None are standing back. Even Singapore’s regulators see their role as part marketing.
Singapore's financial centre continues to perform well. Financial and insurance services grew by 10.8 per cent last year,” said Ravi Menon, managing director of the Monetary Authority of Singapore in the regulator’s recent annual report – just the latest of regular missives from MAS promoting not just Singapore’s existing strengths, but how policy is being aligned with market demands.
Johnson identifies three key issues which remain critical obstacles in Australia. The first is taxation. Every report into the potential for an Australian centre has been critical of not just the tax regime applying to offshore clients but the volatility of rulings. This, Johnson says, fits into the “sovereign risk” category.
“Organisations require long term certainty as much as they require an internationally competitive system,” he says.
The second issue is policy clarity and the AFCF and others have argued for an Investment Manager Regime which is transparent and simple.
The third, related challenge is the historical legacy of Australia’s investment trust structures for collective investments. The “trust” structure itself is simply not well understood in Asia.
“The structures need to be simplified and not based on trusts,” he says.
There has been action at least on one front, with the creation of the Asia Region Funds Passport, slated to kick off at the start of 2016, which is aimed at supporting free trade in funds management services.
However, Johnson says if the government doesn’t move on other fronts Australia risks missing the opportunity of the “deepening” of financial systems in Asia.
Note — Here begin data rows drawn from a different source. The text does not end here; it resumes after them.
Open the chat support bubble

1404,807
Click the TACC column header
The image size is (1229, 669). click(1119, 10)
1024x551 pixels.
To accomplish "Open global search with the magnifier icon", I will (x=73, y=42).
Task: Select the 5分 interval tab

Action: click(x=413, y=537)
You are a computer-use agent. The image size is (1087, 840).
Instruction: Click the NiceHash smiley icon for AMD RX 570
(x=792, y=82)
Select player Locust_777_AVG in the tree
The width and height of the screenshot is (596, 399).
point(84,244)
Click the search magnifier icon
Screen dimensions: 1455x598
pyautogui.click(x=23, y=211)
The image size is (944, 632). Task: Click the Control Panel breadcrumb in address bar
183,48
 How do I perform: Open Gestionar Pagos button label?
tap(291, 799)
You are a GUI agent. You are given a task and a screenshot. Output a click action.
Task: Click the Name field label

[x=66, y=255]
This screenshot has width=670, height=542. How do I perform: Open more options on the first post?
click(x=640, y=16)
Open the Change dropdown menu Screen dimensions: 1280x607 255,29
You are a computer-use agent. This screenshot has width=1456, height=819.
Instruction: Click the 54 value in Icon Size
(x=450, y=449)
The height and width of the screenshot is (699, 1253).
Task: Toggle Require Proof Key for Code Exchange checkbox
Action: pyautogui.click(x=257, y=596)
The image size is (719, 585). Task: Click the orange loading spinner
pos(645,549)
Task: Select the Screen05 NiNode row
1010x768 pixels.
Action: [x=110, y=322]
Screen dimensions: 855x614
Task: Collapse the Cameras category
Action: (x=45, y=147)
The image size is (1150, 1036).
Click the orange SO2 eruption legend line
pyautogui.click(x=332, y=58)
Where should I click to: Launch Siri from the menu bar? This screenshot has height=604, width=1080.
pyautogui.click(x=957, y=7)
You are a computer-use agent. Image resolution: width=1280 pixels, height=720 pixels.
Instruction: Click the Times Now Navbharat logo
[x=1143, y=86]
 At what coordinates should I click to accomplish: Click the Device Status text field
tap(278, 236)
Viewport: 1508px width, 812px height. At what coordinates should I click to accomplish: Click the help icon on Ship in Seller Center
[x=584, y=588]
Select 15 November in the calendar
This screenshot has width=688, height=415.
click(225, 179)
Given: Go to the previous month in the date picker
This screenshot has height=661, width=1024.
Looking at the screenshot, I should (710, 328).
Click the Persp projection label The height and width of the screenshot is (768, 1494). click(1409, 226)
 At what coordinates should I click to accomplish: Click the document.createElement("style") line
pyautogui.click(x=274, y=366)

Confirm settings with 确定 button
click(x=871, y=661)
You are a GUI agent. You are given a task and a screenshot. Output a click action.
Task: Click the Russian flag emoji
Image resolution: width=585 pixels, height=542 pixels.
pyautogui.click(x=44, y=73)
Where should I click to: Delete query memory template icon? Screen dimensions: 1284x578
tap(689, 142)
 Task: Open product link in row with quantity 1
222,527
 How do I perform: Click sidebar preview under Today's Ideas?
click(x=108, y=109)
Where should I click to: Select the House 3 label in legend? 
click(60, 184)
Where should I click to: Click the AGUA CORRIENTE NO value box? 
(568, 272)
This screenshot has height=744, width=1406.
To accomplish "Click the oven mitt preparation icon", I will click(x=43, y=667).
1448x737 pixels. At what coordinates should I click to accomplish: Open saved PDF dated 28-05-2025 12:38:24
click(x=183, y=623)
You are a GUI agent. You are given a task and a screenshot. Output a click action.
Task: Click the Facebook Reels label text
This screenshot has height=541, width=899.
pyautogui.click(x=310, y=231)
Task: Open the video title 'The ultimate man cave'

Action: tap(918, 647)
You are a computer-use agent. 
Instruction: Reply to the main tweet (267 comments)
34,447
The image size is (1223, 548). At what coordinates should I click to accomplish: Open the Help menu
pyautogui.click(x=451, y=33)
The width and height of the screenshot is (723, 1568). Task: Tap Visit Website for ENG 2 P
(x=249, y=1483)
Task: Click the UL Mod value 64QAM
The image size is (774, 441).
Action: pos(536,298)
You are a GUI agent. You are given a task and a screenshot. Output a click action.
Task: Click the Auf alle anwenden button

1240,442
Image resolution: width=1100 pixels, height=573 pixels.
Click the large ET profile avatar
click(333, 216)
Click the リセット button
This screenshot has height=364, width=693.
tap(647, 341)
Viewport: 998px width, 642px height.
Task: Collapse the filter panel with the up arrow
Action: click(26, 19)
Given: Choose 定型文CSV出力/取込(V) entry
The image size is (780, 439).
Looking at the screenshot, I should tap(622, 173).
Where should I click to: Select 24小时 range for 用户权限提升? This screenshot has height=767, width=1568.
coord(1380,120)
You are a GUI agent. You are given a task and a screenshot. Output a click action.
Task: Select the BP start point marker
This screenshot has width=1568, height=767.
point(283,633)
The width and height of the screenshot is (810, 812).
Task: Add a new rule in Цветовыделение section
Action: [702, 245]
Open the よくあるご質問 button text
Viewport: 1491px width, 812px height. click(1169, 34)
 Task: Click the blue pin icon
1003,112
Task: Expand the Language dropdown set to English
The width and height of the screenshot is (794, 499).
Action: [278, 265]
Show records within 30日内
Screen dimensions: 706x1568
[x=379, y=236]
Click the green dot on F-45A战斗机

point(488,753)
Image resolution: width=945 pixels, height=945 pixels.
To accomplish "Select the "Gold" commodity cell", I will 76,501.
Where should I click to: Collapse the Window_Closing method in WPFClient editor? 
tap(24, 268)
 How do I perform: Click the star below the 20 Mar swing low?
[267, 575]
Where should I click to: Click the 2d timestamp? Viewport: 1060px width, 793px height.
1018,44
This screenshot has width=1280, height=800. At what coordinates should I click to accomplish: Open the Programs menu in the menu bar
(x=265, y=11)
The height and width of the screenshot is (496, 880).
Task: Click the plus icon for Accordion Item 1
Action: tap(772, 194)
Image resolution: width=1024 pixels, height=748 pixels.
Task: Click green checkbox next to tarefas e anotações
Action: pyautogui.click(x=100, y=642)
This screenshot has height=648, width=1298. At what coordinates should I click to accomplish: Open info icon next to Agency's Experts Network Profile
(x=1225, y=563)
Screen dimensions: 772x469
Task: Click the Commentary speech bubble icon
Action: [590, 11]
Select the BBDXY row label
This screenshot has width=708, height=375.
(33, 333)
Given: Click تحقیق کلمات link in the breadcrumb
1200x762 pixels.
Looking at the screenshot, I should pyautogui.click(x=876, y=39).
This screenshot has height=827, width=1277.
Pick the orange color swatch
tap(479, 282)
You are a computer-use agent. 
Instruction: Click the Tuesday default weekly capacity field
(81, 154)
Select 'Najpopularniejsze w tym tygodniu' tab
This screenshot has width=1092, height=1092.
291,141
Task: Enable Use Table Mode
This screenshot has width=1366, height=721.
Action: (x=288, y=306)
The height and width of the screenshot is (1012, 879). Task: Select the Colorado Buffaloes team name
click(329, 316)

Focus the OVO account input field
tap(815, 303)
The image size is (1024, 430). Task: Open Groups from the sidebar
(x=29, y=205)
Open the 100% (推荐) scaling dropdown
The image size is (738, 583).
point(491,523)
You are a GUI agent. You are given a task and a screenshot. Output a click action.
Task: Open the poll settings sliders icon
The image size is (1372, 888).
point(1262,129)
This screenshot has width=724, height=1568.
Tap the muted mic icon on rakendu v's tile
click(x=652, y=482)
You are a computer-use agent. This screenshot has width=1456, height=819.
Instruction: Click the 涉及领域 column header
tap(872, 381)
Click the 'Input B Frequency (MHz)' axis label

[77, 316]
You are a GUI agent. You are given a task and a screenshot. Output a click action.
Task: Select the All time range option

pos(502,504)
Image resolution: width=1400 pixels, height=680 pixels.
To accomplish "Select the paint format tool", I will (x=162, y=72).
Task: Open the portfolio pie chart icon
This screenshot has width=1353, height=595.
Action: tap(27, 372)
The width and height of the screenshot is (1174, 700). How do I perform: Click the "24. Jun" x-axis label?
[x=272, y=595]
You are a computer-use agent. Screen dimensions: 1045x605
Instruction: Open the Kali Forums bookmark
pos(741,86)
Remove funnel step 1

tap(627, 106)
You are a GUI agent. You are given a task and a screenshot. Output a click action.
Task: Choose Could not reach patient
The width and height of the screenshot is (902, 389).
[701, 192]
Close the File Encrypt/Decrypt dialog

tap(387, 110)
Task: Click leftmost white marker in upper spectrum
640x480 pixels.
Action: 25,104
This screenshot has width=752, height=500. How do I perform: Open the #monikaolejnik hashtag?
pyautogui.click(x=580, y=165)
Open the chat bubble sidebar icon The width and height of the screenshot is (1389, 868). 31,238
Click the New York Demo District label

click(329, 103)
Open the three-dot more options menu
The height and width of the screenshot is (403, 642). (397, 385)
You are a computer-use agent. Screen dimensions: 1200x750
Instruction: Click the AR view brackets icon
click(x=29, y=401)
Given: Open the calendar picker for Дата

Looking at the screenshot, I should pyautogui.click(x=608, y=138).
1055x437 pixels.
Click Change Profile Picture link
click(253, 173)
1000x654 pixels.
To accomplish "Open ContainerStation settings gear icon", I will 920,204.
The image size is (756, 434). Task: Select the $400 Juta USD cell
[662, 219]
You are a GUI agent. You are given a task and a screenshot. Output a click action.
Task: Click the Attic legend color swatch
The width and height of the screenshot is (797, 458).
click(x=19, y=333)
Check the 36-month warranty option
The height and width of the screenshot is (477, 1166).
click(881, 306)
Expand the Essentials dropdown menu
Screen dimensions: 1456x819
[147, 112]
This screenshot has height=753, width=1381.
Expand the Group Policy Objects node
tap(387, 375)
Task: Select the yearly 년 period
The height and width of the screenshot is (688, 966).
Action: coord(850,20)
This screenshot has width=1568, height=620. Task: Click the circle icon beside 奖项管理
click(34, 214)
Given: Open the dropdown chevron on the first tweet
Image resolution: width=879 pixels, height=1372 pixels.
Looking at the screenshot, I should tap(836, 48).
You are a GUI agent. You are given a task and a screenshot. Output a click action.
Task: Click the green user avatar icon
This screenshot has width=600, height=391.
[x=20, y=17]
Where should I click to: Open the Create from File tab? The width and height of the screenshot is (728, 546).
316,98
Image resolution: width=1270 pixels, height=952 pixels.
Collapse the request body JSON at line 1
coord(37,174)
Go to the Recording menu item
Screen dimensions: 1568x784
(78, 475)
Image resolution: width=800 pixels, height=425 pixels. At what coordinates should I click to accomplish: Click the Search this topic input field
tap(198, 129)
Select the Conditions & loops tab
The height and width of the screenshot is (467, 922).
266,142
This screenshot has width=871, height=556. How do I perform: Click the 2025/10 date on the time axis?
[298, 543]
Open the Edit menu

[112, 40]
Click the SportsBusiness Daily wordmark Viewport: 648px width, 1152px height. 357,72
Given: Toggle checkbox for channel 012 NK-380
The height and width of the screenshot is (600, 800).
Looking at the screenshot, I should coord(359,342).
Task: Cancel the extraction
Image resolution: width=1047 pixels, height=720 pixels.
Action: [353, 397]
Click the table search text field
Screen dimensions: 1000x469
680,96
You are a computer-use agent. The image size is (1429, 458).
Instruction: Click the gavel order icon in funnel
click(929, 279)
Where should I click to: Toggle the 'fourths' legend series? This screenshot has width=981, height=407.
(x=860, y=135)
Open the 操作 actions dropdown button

Behind the Korean push is the recognition its financial system has not developed the sophistication of its industrial base.
Indeed, this theme is also central to ANZ insight 5 “Caged Tiger: The Transformation of the Asian Financial System”.
Caged Tiger suggests the Asian financial system is on track to be bigger than the US and Europe combined by 2030. Asia’s financial institutions will become increasingly important and Asia will become home to many of the world’s largest financial centres. Bond and equity markets in the region (excluding Japan) are expected to grow around six fold in that time.
With that deepening and diversification, Caged Tiger is careful to note that no one financial centre is likely to dominate in Asia and indeed, specialist centres are more likely.
“Shanghai will rival New York as a financial centre for a large domestic economy as well as an international hub," the insight report said. "Singapore is likely to increase its importance given its critical role in South-East Asia. Second-tier centres will emerge; Hong Kong and Tokyo will remain important while Seoul, Mumbai and Sydney will grow strongly.”
That scenario remains possible, even probable, but it is noteworthy the AFCF is now on care and maintenance, the recommendations of its 'Australia as a Financial Centre: Building on our Strengths' report largely on the shelf. Critically, one recommendation ignored was the need for an ongoing body to champion the concept.
Now, it may be that there are greater disadvantages to being a regional financial centre than advantages, but that isn’t a case made widely. Cities in the region are pushing ahead with planning and policy. Australia isn’t. Even Melbourne, which has risen up the ranks, seems to be most valued by respondents to the Z/Yen survey for its stability.